▶ _Data_:
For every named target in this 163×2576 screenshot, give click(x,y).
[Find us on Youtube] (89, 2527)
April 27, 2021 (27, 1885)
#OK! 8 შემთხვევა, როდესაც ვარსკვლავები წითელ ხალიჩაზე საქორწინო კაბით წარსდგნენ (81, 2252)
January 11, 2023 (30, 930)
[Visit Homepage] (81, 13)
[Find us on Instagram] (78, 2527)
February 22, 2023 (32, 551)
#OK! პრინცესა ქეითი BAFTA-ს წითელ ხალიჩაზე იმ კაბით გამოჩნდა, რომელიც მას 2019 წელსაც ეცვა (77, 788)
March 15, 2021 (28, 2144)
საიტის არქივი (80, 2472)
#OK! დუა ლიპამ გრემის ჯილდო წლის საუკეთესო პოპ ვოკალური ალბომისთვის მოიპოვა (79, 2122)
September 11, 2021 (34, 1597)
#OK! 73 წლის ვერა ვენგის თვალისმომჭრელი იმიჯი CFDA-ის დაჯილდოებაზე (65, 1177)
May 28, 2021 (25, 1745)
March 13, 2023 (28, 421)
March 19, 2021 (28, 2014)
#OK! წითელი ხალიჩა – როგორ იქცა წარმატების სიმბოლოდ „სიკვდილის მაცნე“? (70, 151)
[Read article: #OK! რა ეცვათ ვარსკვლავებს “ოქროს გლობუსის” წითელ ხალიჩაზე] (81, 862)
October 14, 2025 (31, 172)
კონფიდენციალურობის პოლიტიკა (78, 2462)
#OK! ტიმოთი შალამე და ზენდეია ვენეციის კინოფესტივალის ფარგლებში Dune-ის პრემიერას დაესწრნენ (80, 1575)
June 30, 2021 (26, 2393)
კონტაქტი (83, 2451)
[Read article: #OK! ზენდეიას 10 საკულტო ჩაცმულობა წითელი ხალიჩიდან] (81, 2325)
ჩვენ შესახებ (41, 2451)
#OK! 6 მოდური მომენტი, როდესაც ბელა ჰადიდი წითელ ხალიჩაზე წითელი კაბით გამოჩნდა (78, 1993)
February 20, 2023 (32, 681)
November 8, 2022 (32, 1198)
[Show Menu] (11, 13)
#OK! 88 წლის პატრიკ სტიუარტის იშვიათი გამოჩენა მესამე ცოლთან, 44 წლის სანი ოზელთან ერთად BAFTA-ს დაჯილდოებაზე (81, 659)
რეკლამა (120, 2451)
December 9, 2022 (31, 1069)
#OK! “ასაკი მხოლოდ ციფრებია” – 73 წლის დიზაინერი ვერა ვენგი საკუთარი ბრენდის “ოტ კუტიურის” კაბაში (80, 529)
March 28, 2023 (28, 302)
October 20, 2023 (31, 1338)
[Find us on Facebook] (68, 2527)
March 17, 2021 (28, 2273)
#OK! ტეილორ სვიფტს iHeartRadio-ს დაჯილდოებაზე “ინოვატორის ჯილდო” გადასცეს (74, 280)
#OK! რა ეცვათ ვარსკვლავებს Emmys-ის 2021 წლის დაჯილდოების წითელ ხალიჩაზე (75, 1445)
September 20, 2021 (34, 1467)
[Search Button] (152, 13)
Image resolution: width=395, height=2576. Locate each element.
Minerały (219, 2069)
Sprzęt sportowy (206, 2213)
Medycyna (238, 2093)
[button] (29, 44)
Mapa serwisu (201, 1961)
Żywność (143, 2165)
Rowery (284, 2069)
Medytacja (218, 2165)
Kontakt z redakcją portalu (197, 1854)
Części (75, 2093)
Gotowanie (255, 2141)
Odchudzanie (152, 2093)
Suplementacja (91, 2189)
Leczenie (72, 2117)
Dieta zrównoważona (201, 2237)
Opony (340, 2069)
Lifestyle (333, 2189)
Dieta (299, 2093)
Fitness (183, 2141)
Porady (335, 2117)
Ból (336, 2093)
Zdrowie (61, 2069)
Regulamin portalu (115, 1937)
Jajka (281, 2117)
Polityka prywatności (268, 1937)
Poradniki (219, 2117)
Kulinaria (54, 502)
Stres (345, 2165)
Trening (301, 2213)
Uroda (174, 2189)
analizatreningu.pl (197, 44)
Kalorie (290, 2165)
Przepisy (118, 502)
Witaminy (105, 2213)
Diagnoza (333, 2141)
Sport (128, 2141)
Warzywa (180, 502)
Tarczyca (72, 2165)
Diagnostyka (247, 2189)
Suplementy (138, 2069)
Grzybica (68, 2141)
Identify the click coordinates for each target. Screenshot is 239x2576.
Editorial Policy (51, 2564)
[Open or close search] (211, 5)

▶ _Activity_: Find the word "click" in the listing above, then copy each line where it turns up.

▶ _Output_:
For every named target in this 163×2576 screenshot, give click(x,y).
Identify the click coordinates for each target. Screenshot is 239x2576.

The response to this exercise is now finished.